国交省ネット調査、防犯面の不安から抵抗感も根強く
国土交通省は3月25日、インターネットを通じて実施した「通信販売と宅配便の再配達に関する調査」の結果を公表した。政府が同日開いた、宅配で住宅の玄関先や水道・ガスのメーターボックスなどユーザーが指定した場所に荷物を届けるサービス「置き配」の普及促進策を議論する官民検討会で報告した。
調査は置き配に関し、「知っており、利用したことがある」と「知らなかったが、利用してみたい」を合わせると回答者全体の4割弱となった。
半面、「知らなかったし、今後も利用してみたいと思わない」が2割を上回るなど、防犯面での不安から利用に抵抗感を覚えている人も一定数存在することが浮き彫りになった。
検討会は宅配の再配達削減の有効な手段とみて、置き配の普及を目指す構えだが、盗難のリスクへの対応などが課題となりそうだ。
利用したことがない・したいと思わない理由は「盗難されないか心配」が4割
調査は昨年12月、同省の行政に関するネットのモニターを対象に実施、回答は905人だった。
置き配について「知っているが、利用したことがない」との答えが最も多く37・9%、続いて「知らなかったが、利用してみたい」が29・0%となった。「知らなかったし、今後も利用してみたいと思わない」は25・0%、「知っており、利用したことがある」は8・0%だった。
置き配を利用している、または利用してみたいと語った人に理由を尋ねたところ、「配達を待たなくていいから(不在時でも受け取れるから)」が74・9%で圧倒的にトップ。「在宅時でも(玄関前に出ることなく)受け取れるため」は11・3%、「住居に『宅配ボックス』がないため仕方なく」が8・6%となった。
一方、利用したことがない、または利用してみたいと思わない理由に関しては、「盗難されないか心配だから」が40・9%で最多。「通販サイトや購入商品、宅配事業者などが『置き配』に対応していないから」(20・9%)、「不在であることが分かってしまうから」(13・1%)、「衛生面で不安だから」(8・3%)、「オートロック式のマンションなので、利用できないから」(7・0%)などと続いた。

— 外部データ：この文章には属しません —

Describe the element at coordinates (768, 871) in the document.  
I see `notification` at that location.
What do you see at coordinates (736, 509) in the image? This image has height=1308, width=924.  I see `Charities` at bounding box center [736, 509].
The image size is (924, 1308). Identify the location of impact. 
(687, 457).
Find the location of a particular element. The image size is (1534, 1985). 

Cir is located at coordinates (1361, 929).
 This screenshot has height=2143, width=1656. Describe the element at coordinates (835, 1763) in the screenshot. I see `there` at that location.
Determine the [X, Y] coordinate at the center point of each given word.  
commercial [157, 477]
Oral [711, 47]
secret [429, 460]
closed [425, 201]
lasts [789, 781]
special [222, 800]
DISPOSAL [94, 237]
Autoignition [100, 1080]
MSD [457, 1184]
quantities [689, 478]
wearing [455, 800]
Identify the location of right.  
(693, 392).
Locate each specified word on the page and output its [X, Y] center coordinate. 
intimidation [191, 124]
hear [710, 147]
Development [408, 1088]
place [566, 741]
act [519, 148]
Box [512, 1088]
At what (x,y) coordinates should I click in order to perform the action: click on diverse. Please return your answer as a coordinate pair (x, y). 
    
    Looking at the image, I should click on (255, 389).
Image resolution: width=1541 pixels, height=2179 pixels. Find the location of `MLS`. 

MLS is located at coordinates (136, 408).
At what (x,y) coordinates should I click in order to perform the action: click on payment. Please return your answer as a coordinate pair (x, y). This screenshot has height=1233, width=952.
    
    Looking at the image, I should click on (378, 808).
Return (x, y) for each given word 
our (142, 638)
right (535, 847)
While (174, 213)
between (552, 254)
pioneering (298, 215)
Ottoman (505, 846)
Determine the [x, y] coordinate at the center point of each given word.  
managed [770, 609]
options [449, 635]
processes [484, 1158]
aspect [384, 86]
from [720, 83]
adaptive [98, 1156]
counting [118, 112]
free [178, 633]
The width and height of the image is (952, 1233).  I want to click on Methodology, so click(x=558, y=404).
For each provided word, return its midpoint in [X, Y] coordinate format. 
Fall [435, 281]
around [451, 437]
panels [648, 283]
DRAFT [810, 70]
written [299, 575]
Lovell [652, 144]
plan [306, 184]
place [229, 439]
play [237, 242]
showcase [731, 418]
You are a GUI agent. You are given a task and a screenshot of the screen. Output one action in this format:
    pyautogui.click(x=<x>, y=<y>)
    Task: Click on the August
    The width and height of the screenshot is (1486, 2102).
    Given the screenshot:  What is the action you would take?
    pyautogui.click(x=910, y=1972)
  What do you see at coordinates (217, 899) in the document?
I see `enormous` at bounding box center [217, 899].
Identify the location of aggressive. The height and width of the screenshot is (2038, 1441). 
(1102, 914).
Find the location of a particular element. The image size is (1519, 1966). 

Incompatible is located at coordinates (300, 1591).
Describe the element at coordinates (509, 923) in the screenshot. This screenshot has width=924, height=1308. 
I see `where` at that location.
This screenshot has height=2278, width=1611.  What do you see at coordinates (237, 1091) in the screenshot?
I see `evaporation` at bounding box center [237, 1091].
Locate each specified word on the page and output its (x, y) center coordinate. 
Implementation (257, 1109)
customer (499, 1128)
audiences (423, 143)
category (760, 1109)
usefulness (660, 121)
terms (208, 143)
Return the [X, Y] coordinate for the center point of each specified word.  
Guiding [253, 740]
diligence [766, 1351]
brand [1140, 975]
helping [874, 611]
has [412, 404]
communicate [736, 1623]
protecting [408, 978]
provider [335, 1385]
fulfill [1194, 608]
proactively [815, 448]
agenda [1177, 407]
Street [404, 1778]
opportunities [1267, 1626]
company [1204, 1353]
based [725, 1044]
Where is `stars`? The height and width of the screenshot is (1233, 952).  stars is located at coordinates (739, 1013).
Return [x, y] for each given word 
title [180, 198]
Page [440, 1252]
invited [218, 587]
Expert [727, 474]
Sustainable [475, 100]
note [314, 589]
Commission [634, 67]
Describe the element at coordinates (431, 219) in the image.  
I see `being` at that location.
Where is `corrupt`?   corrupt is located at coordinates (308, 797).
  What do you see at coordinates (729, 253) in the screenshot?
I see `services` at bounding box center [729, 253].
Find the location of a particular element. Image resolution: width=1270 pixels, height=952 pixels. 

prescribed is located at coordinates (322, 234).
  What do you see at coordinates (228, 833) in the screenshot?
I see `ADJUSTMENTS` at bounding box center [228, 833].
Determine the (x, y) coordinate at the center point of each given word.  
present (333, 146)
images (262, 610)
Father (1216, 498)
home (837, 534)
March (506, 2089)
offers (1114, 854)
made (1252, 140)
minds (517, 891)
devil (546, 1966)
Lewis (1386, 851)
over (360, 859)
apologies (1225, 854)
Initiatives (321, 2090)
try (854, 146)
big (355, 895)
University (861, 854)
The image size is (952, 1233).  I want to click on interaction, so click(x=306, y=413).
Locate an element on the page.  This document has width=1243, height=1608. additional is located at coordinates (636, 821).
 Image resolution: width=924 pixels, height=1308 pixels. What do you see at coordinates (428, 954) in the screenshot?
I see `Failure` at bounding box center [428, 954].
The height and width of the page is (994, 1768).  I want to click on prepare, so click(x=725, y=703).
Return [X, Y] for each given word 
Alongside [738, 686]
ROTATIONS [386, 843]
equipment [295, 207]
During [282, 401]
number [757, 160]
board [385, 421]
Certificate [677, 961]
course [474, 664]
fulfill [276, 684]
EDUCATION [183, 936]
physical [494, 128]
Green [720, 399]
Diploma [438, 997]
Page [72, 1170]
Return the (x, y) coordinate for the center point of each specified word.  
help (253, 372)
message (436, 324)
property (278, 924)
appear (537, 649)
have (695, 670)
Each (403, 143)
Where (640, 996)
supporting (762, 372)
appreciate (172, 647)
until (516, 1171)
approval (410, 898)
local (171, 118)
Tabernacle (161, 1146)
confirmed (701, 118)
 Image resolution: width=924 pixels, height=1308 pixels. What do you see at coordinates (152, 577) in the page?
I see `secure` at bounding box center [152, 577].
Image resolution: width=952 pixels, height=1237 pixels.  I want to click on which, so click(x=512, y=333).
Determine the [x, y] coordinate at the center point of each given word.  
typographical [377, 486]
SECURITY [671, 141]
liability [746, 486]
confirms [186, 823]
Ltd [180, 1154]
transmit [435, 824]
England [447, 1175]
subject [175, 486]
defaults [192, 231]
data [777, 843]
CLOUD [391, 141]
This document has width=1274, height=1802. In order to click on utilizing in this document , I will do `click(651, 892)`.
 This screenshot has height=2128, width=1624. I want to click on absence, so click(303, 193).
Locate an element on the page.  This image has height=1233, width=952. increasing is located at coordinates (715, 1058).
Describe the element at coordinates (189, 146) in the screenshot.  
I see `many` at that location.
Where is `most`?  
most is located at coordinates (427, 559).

どうすればもっと置き配を利用できる、もしくは利用したいと思うかとの設問(複数回答可)に対しては、「万が一盗難などがあった場合、通信販売または宅配事業者側で迅速に対応してもらえること」が全体の2割程度を占めた。「万が一盗難などがあった場合、損害保険を利用できること」、「いろいろな商品や通信販売事業者、宅配事業者などで利用できること」などの順に多かった。
国交省は盗難へのリスク対応に加え、「注文した品目に応じて置き配にするか否かを選択できることは、置き配利用の必要最低条件」と指摘した。